| DOCUMENT EXCERPT |
C++: double vs unsigned int. Why it runs like this? - c++

I try to multiply three number but I get a strange result. Why I get so different results?
unsigned int a = 7;
unsigned int b = 8;
double d1 = -2 * a * b;
double d2 = -2 * (double) a * (double) b;
double d3 = -2 * ( a * b );
// outputs:
// d1 = 4294967184.000000
// d2 = -112.000000
// d3 = 4294967184.000000

In your first example, the number -2 is converted to unsigned int. The multiplication results in -112, which when represented as unsigned is 2^32 - 112 = 4294967184. Then this result is finally converted to double for the assignment.
In the second example, all math is done on doubles, leading to the correct result. You will get the same result if you did:
double d3 = -2.0 * a * b
as -2.0 is a double literal.

double is signed. Which means that the first bit (most significant bit aka sign bit) determines whether this number is positive or negative.
unsigned int cannot handle negative values because it uses the first bit (most significant bit) to expand the range of "positive" numbers it can express. so in
double d1 = -2 * a * b;
when executed, your machine puts the whole (-2 * a * b) in an unsigned int structure (like a and b) and it produces the following binary 1111 1111 1111 1111 1111 1111 1001 0000 (because it's the two's complement of 112 which is 0000 0000 0000 0000 0000 0000 0111 0000). But the problem here is that it's unsigned int so it's treated as a very big positive integer (which is 4294967184) because it doesn't treat the first 1 as a sign bit.
Then you put it in a double that's why you have the .00000 printed.
The other example, works because you typecast a to double and b to double so when multiplying -2 with a double, your computer will put it in a double structure, therefore, the sign bit will be considered.
double d3 = -2 * (double) (a * b)
will work as well.
To get a feeling about signed and unsigned, check this

double d1 = -2 * a * b;
Everything on the right hand side is an integral type, so the right hand side will be computed as an integral type. a and b are unsigned, so that dictates the specific type of the result. What about that -2? It's converted to an unsigned int. Negative integers are converted to unsigned integers using 2s complement arithmetic. That -2 becomes a very large positive unsigned integer.
double d2 = -2 * (double) a * (double) b;
Now the right hand side is mixed integers and floating point numbers, so the right hand side will be computed as a floating point type. What about that -2? It's converted to a double. Now the conversion is straightforward: -2 converted to a double becomes -2.0.

In C and C++ the built-in operators are always applied on two variables of the same type. A very precise set of rules guides the promotion of one (or two) of the two variables if they initially are different (or too small).

| TO DO |
Please extend the C++ forum thread on multiplying unsigned int values into a double, beginning right after its last sentence.

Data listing
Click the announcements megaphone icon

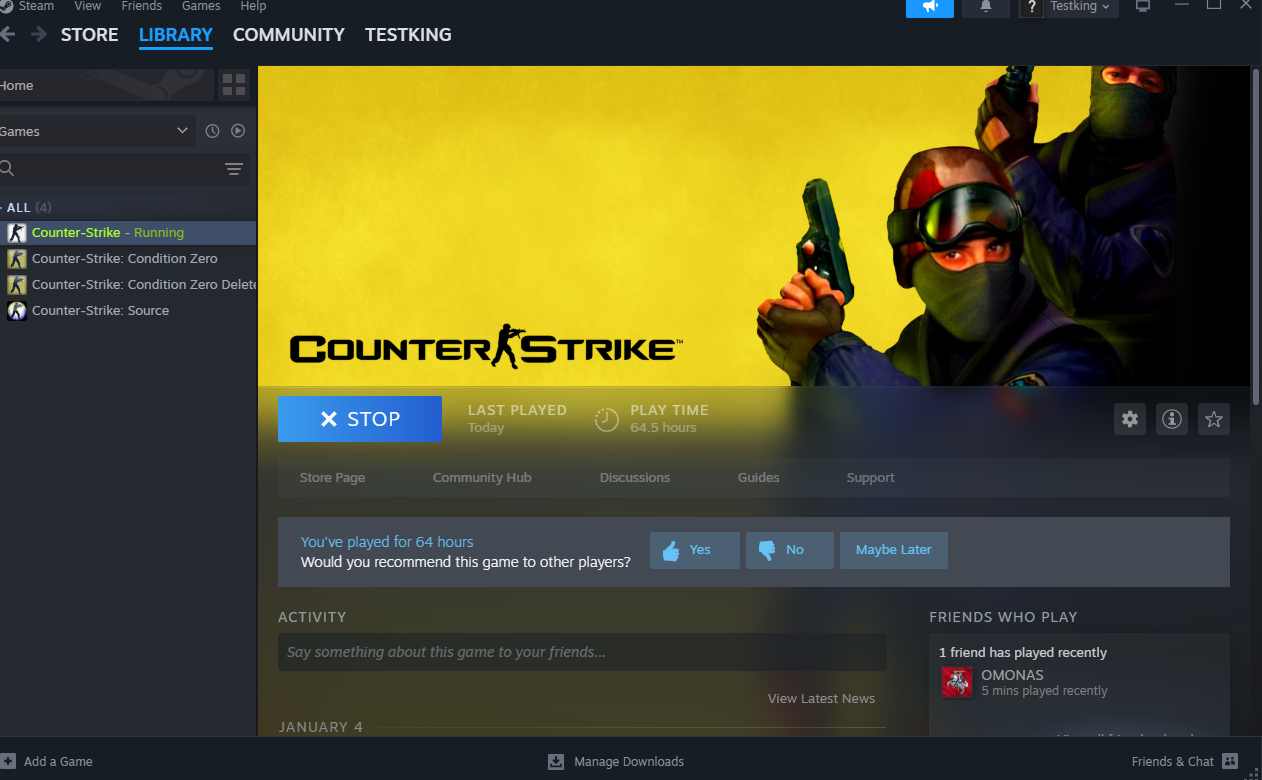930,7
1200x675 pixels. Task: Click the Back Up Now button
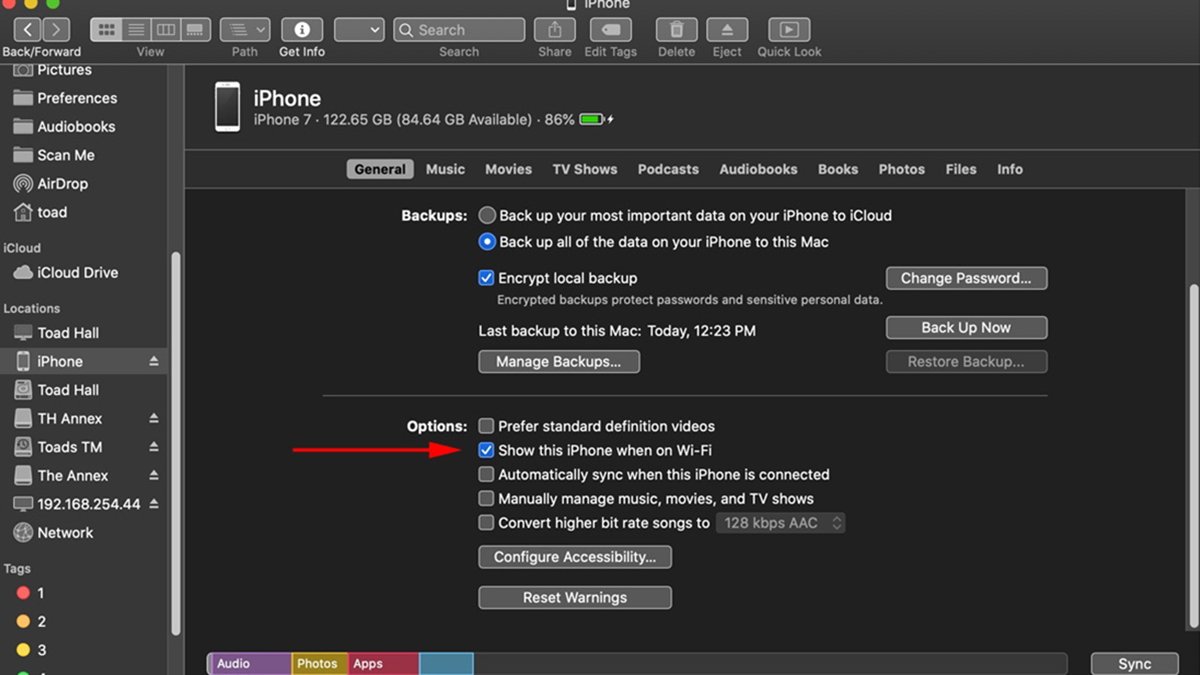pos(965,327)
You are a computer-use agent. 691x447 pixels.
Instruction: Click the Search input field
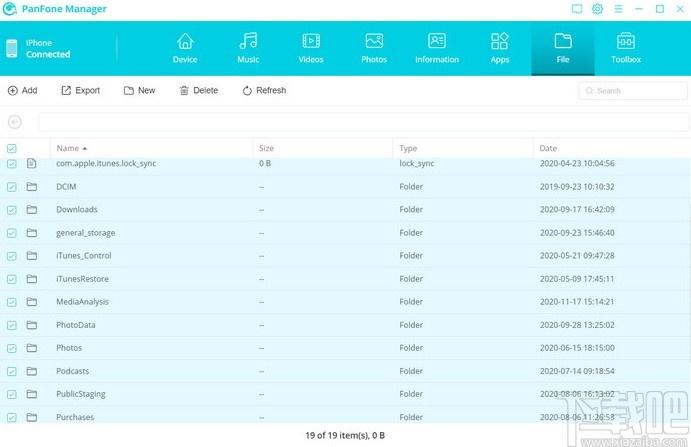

| WRITTEN REPLY |
In this precise case, -2 is by default of type signed int (synonym to int) while a and b are of type unsigned int. In this case, the rules state that -2 should be promoted to an unsigned int, and because on your system you probably have 32 bits int and a 2-complement representation, this ends up being 2**32 - 2 (4 294 967 294). This number is then multiplied by a and the result taken modulo 2**32 (4 294 967 282), then b, modulo 2**32 once again (4 294 967 184).
It's a weird system really, and has led to countless bugs. The overflow itself, for example, led to the Linux bug on June 30th this year which hanged up so many computers around the world. I hear it also crashed a couple Java systems.

Related

Is a negative integer summed with a greater unsigned integer promoted to unsigned int?

After getting advised to read "C++ Primer 5 ed by Stanley B. Lipman" I don't understand this:
Page 66. "Expressions Involving Unsigned Types"
unsigned u = 10;
int i = -42;
std::cout << i + i << std::endl; // prints -84
std::cout << u + i << std::endl; // if 32-bit ints, prints 4294967264
He said:
In the second expression, the int value -42 is converted to unsigned before the addition is done. Converting a negative number to unsigned behaves exactly as if we had attempted to assign that negative value to an unsigned object. The value “wraps around” as described above.
But if I do something like this:
unsigned u = 42;
int i = -10;
std::cout << u + i << std::endl; // Why the result is 32?
As you can see -10 is not converted to unsigned int. Does this mean a comparison occurs before promoting a signed integer to an unsigned integer?
-10 is being converted to a unsigned integer with a very large value, the reason you get a small number is that the addition wraps you back around. With 32 bit unsigned integers -10 is the same as 4294967286. When you add 42 to that you get 4294967328, but the max value is 4294967296, so we have to take 4294967328 modulo 4294967296 and we get 32.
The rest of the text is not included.